For the next several days I would periodically spend time at the table and look for pieces to place. On a good day, I would find three. This was not turning out as I had hoped.
After twelve days, the puzzle looked like this:
I had found all the black and dark red pieces, and fitted together most of the blackest pieces, but the rest were just too similar. Finding pieces to fit was a bit like winning the lottery, and each one brought on a “Woo hoo!” But, finding one or two pieces a day on a thousand-piece puzzle is disappointing. Even knowing that the number of unplaced pieces would gradually decline, thus making the odds of finding one greater each day, was not enough to inspire me.
It has always been my practice to try to finish what I start, no matter how dreary or difficult the task. I like to finish reading books, even bad books, and I always finish jigsaw puzzles. I have the feeling that if I don’t finish them, it is a personal failing and I would feel guilty if I didn’t. It’s not clear to me why I feel this way because I’m pretty sure it wasn’t something I was taught as a child. No, this is a burden I have placed upon myself, and it is really counterproductive sometimes.
So, I quit the puzzle. Gave up. Poured it back into its box and assigned it to the pile of miscellany destined for the thrift store. I know what you are thinking. ”Wow. She’s a quitter, I never would have guessed!” But, you would be wrong. It has taken me a long time to realize that some jigsaw puzzles just aren’t worth the headache.

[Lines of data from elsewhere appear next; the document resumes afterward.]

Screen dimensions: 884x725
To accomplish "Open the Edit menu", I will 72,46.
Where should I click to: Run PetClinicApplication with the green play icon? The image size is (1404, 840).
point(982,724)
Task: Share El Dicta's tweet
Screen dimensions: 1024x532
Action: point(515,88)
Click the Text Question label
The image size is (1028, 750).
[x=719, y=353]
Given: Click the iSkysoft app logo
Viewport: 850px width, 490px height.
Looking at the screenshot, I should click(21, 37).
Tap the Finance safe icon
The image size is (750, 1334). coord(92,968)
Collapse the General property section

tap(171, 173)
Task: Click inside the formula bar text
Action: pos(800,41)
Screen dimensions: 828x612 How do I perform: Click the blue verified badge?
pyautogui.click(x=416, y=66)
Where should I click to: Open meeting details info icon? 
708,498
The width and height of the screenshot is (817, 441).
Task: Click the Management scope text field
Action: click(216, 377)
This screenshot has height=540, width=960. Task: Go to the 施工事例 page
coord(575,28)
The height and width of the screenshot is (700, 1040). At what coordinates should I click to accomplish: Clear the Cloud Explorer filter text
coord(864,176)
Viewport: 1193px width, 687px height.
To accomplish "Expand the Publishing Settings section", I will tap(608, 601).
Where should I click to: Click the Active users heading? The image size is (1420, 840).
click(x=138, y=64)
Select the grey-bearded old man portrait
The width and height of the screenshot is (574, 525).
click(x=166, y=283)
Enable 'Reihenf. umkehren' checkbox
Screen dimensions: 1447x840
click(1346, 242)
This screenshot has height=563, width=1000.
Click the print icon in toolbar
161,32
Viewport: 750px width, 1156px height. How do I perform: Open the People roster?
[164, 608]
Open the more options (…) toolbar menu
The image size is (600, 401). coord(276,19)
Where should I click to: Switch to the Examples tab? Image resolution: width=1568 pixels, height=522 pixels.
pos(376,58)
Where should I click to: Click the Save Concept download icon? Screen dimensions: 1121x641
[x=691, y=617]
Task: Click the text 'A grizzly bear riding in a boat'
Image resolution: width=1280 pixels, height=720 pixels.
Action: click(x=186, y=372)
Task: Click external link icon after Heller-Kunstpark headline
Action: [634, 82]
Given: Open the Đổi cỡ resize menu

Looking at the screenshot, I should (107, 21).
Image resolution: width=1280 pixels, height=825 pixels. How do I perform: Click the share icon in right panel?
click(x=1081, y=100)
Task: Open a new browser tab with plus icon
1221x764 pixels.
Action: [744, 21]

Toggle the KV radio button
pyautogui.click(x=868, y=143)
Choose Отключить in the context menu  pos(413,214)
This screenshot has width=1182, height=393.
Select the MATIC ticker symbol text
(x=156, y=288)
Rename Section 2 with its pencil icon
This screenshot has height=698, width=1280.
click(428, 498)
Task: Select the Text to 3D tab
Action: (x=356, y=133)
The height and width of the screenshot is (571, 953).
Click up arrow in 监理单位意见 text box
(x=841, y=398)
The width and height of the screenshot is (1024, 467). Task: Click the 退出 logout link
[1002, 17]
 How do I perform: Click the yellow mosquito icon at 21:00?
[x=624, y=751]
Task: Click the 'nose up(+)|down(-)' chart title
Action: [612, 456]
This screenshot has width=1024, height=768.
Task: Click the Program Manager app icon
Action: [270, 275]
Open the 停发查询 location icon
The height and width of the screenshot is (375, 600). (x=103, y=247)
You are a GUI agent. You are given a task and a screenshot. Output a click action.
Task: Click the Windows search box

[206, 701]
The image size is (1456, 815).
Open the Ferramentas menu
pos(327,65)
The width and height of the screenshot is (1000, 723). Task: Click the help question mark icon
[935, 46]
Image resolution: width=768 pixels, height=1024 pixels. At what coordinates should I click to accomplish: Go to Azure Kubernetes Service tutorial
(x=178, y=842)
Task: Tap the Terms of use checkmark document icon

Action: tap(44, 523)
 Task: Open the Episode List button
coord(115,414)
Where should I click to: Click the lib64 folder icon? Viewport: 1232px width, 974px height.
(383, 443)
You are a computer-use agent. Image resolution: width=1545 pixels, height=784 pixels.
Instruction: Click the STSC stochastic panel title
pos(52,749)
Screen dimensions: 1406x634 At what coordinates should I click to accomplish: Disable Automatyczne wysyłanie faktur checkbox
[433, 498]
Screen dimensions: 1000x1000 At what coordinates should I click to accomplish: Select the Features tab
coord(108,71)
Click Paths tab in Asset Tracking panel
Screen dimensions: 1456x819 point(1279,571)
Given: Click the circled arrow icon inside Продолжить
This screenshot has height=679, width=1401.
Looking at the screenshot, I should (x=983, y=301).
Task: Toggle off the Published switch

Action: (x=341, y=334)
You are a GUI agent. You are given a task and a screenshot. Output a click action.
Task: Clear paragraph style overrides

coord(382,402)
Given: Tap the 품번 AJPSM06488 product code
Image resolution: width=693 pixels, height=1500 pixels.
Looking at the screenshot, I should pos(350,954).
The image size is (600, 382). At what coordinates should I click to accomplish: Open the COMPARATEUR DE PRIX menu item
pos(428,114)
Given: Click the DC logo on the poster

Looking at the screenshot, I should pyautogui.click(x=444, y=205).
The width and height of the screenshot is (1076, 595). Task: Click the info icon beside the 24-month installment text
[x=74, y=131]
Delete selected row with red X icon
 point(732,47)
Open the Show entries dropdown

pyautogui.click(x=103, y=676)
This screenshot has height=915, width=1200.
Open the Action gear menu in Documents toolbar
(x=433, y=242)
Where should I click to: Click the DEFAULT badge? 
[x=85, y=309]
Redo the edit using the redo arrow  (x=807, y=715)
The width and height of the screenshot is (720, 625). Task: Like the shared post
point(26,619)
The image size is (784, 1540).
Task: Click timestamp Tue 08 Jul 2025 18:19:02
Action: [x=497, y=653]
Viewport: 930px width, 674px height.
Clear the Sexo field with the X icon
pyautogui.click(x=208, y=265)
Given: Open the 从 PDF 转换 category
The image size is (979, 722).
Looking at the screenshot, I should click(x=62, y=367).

They are a bit like some relationships, really. You know the ones I mean. The relationships that make you miserable but you think the fault must be yours. So, you keep on trying to be a better partner, to understand and forgive the other person’s shortcomings, and to put up with insults and injuries. After all, you made a commitment. You promised to stay together and you keep your promises. Until you just can’t do it any more and you leave.
You feel guilty for a little while and ashamed that you have let yourself down. Then one day you realize that you feel so much better now that you aren’t trying to achieve the impossible any more. You feel good about yourself. You wonder why you didn’t give up on that frustrating and demoralizing relationship much, much sooner.
Then you put that impossible challenge back in its box and assign it to the thrift store of life. Maybe someone else can make it work. That would be fine. You have better things to do.
Now my table looks like this:
I started a new puzzle, with much better chances of success. It has more variations in colour and the finished picture will be of a street scene full of life and energy. Ah yes. Sometimes quitting is the right thing to do. That’s the only way you’ll get another chance at success.
(Any parallels to my first and second marriages are entirely coincidental.)